* Exercise directions: Go line by line through the data and copy those with the word "Stowarzyszenie".

[Stored data entries]
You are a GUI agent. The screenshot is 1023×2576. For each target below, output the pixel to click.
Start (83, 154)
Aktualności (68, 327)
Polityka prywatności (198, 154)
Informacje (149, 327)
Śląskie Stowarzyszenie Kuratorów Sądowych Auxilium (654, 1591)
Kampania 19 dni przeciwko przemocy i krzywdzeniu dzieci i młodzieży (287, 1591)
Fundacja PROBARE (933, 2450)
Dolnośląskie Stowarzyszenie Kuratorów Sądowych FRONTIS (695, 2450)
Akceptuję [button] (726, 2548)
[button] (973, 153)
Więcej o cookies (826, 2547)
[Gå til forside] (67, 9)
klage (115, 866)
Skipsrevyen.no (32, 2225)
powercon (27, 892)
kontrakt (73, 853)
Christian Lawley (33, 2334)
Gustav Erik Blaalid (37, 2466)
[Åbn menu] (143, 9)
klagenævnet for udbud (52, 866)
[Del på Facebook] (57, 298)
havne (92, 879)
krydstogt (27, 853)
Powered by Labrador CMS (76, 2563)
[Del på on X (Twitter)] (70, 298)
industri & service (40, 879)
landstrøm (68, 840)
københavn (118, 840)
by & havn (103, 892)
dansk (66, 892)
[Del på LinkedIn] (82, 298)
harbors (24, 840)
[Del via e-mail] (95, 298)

---

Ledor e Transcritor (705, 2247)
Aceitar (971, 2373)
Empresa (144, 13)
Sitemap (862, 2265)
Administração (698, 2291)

==

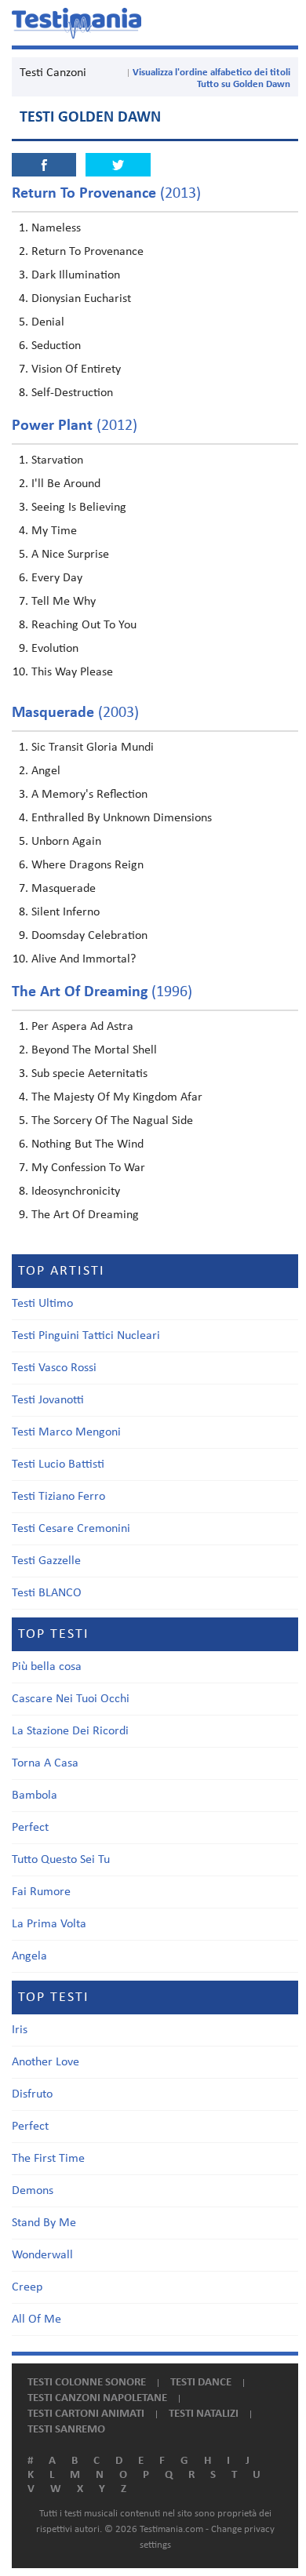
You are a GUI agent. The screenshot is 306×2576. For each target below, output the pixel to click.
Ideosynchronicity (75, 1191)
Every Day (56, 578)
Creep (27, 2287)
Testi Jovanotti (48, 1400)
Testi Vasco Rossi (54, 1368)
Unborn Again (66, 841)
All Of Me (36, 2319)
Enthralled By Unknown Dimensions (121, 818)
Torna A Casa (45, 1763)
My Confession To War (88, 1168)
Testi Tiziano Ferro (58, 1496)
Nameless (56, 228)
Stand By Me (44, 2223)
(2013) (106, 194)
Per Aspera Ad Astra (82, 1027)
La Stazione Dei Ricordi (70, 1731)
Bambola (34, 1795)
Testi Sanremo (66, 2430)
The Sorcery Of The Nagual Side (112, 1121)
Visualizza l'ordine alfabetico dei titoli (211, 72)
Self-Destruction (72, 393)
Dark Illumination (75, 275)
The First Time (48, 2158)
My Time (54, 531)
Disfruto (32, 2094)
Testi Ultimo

* Exercise output:
Śląskie Stowarzyszenie Kuratorów Sądowych Auxilium (654, 1591)
Dolnośląskie Stowarzyszenie Kuratorów Sądowych FRONTIS (695, 2450)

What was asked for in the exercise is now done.